Palms sweating, I knock twice before opening the door to the pool house, relieved to find it isn’t locked. My relief’s short-lived when I see her on the couch, looking down at her phone, posture slumped. I struggle to swallow.
Attuned to my presence, she turns, her spine straightening. “It’s you?” Hallie accuses, eyes narrowed, and voice as cutting as broken glass.
I know I’ve left it too long, and time’s run out. I’ve lied, even if simply through omission.
“I thought finding out you’ve been conspiring with my dad was low, but this? This might be worse.”
I pinch the bridge of my nose and take a hasty step toward her, but she stands to face me head-on instead.
“It isn’t what it looks like. It’s not as simple as it seems,” I say with a slow shake of my head.
“Then complicate it for me. Because it looks to me like you screwed me over for money and then bought my house,” she bites out, anger visibly simmering beneath the surface.
How quickly the perfection of last night has been able to seep away until I’m left with the complete mess of our current situation. I need to explain to Hallie the truth, to put it all out there, but I’m unsure of how I go about doing so without making things worse.
Hallie looks down at herself and then to her small, open suitcase, overflowing from where she’s haphazardly pulled things out. Maybe I should’ve given her more time to unpack, to shower and get comfortable. But I couldn’t. It didn’t feel like there was enough time to make this better.
“You told me we’d talk when we got home. Well,you’rehere.”
I don’t miss the stricken look on her face, the distrust in her eyes, and I hate being the one who put it there. Hal had slipped up and called my place home first, and it was true. It was home with her here, whether she wanted to admit it or not. I couldn’t imagine her not being here.
But her insinuation isn’t lost on me. This is my home, not hers. No matter what she’d said previously.
I am not her home.
“What do you want to know?”
“Do you know what? You should just go.” She throws out an arm, gesturing toward the door.
“Don’t be a coward, Hallie. You’ve got questions, and you deserve an explanation,” I push, hoping for her curiosity to win out.
“No.” Her voice is resolute.
“What?”
“I don’t want to hear a single word from you. Not a thing.” Her head is shaking from side to side, disgusted with my general presence, it seems.
“Hallie. You don’t mean that.” I’m doing my best to keep calm, to keep my own temper grounded, but I know it’s the wrong thing to have said as soon as the words leave my mouth.

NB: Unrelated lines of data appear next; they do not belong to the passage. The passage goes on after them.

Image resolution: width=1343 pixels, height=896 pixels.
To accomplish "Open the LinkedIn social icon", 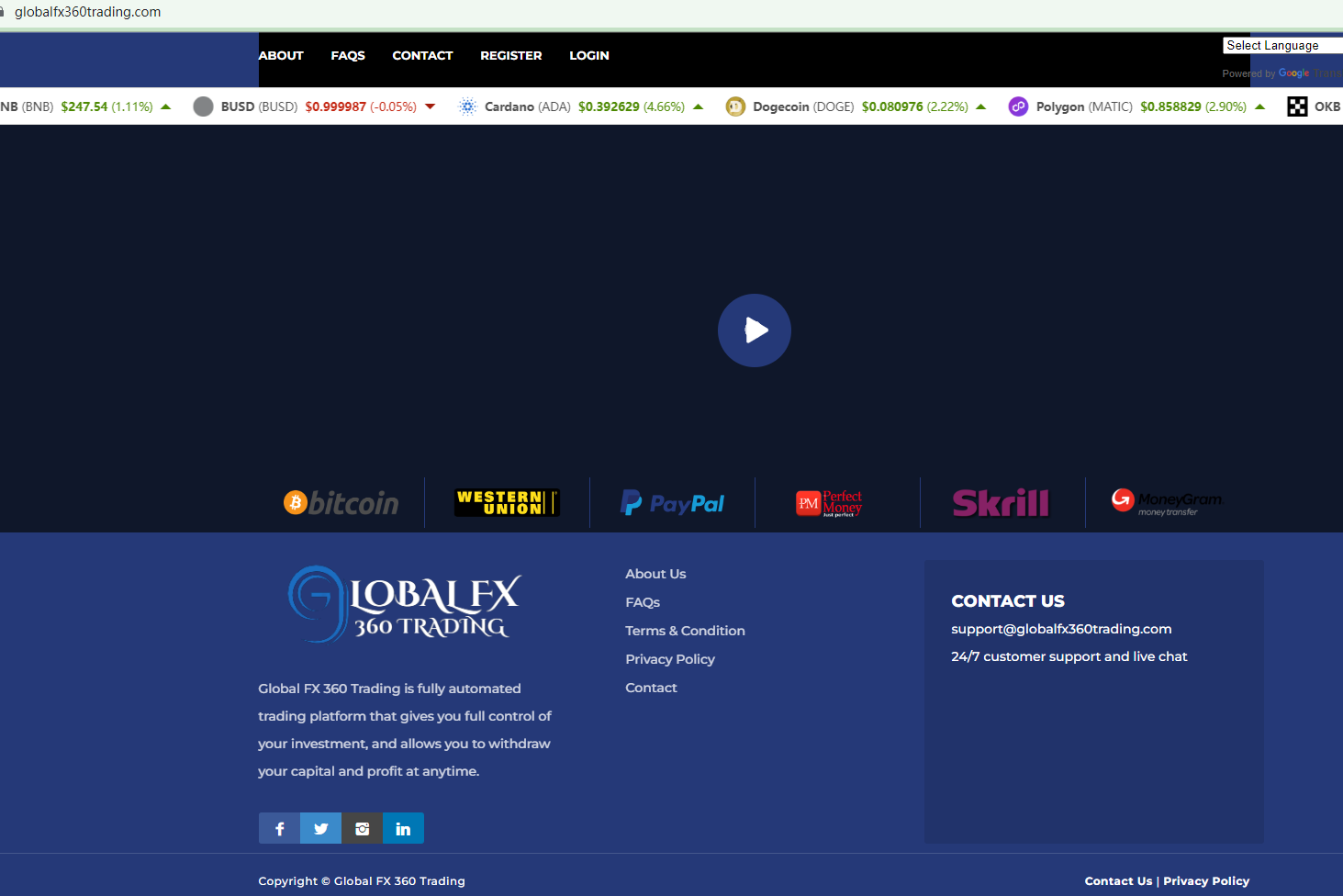I will click(x=403, y=828).
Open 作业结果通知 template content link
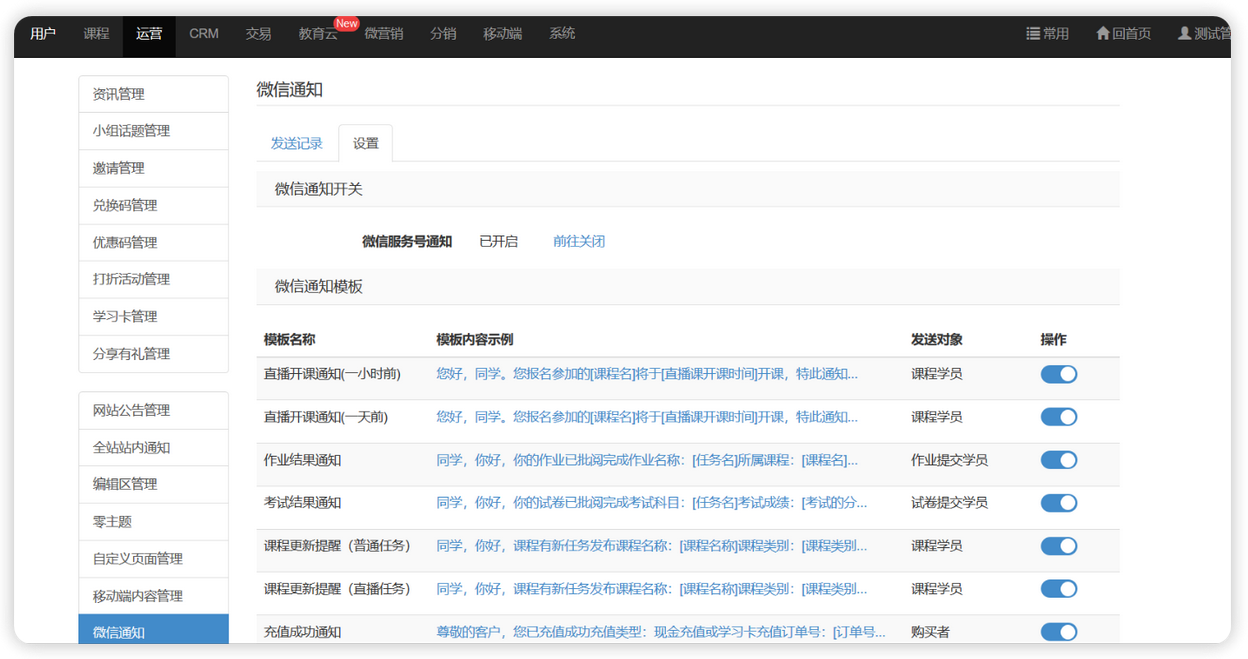The height and width of the screenshot is (659, 1248). [646, 460]
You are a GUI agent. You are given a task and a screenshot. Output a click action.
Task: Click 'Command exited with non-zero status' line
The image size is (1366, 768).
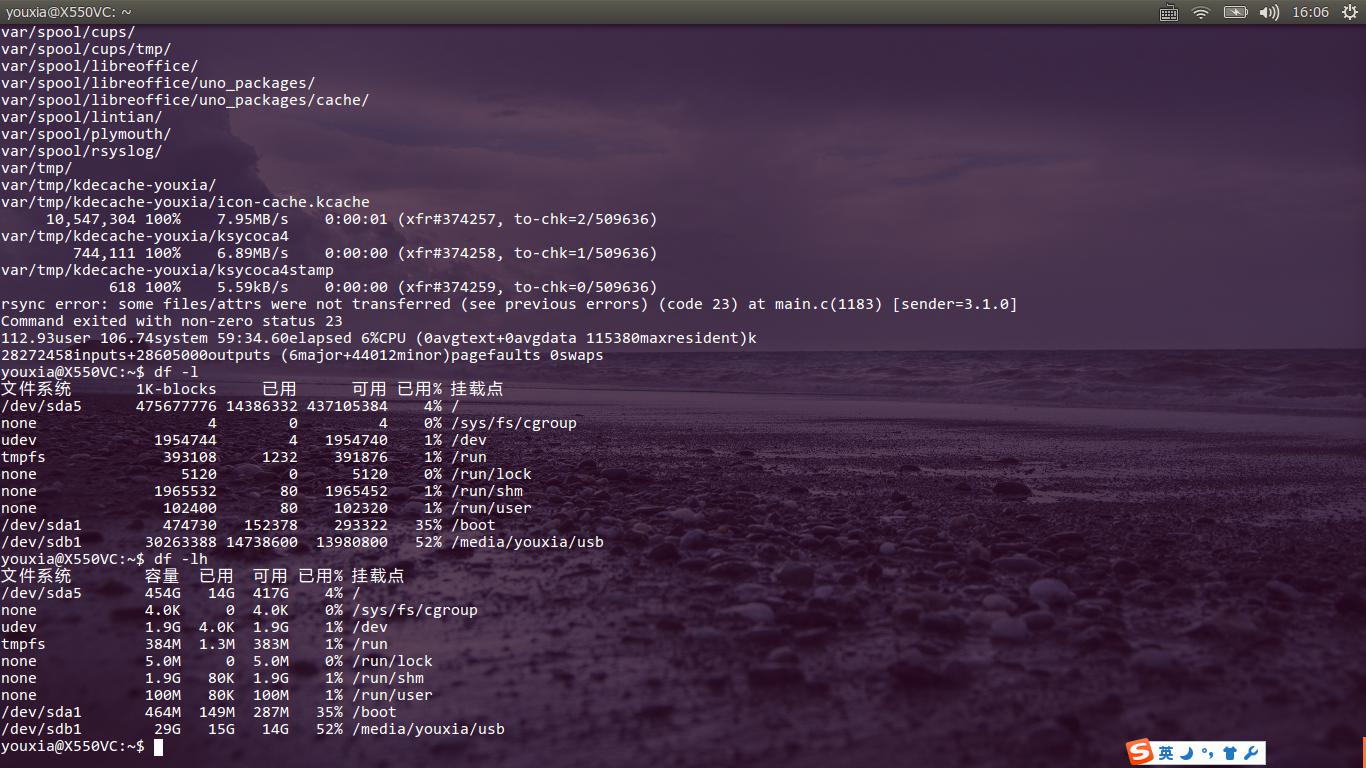[171, 321]
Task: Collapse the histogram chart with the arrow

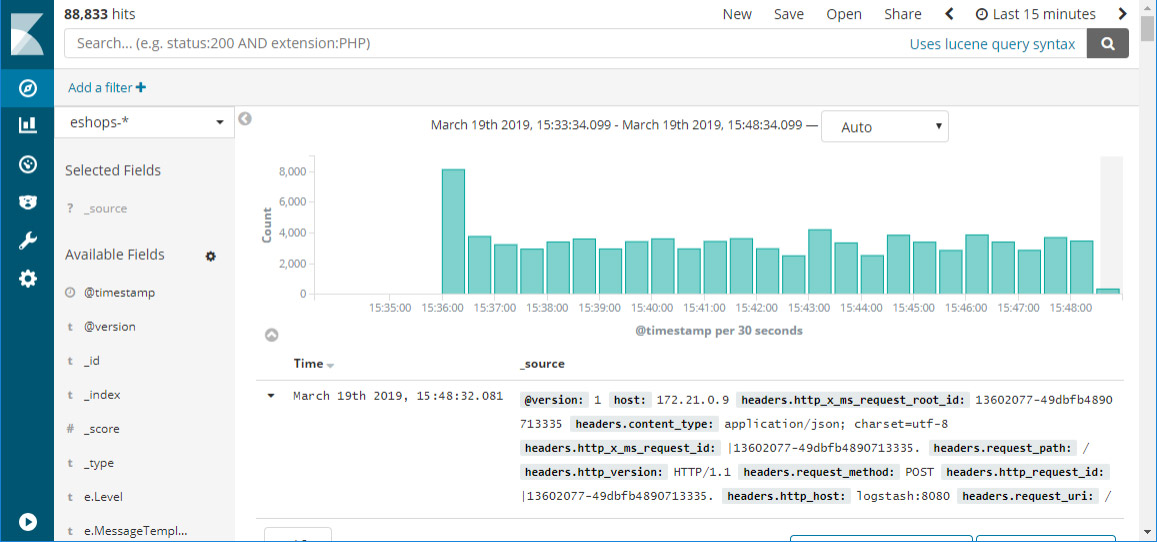Action: tap(271, 335)
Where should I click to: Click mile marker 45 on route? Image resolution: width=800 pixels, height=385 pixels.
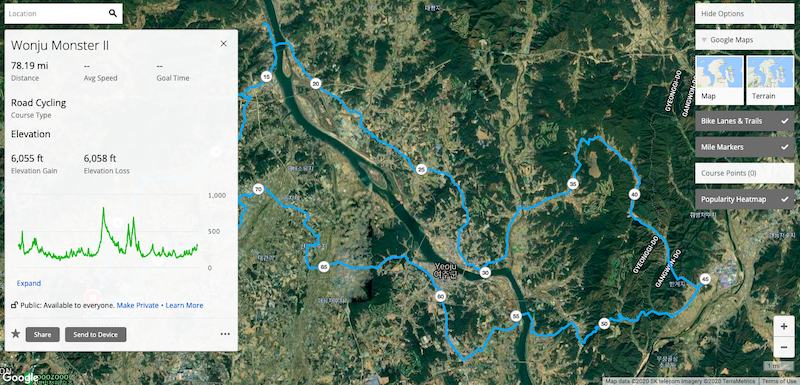[x=705, y=279]

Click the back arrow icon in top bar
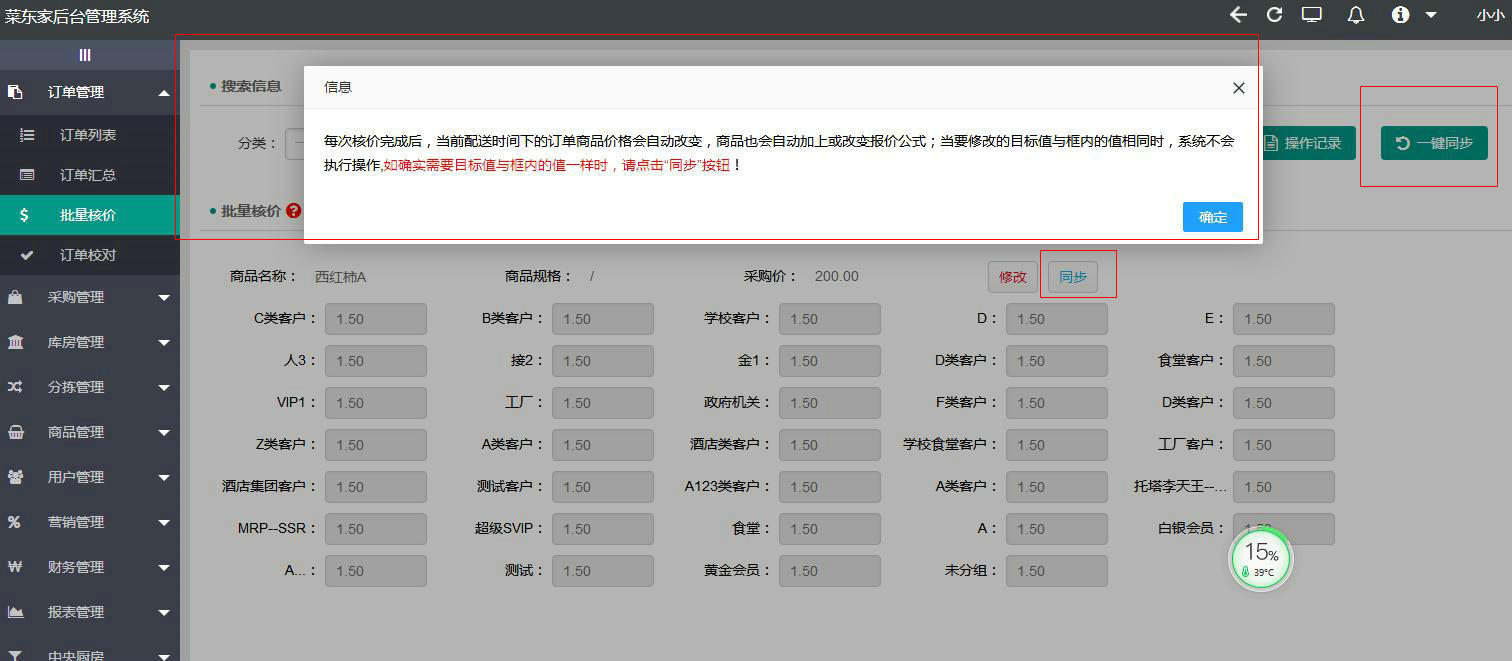[x=1238, y=15]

“Don’t tell me what I mean, Marcus.” She seethes. “What would be the point anyway? I wouldn’t be able to believe you. You lied to Jules and Erica. You lied to me. You got in my pants, and it was to what? Get close to me? To pull out the rug from under me? To leave me again just like you did the first time, ensuring I was heartbroken enough I’d leave and not come back while you got a fat paycheck and a good price on a new renovation project?”
She isn’t done, not even close.
“Do you do anything that’s not self-serving? This person you portray to the world—who helps others, who listens, who cares—it’s a farce. It’s no wonder you’re never in a relationship. You can’t keep up the act of being a ‘good guy’ long enough to fool a woman into being with you. I can only imagine that if you play the role for any longer than nine to five each day, they’d see the truth and run.”
Hallie’s face is flushed, and her words are venom spilling into me. The way she views me is similar to how I’m viewed by others. If I’m honest, it’s similar to the way I view myself.
My breath is short, my own frustration rising.
Still, I let her continue. I want to absorb it all, every damn word.
“You know, they shouldn’t let those young people near you. They don’t need your type of mentorship; they don’t need the example of the type of man you are.”
Out of everything Hallie’s said, this has me taking a step back, and I see in her eyes the moment she recognizes she truly hit her mark. A hint of what I think is regret shadows her features but is gone as quickly as it appeared.
I feel the growing urge to leave, except I know it’s likely what she’s pushing for. She’s on the offensive, trying to hurt me before I can hurt her more than I already have. But even with this knowledge, I can’t hold back the words that spill from my lips in retaliation.
“And who should they have as a mentor, Hallie? Someone like you? Someone who runs when things get tough? Someone who holds the people she cares about at arm’s length and is happy to think the worst of them in a heartbeat?”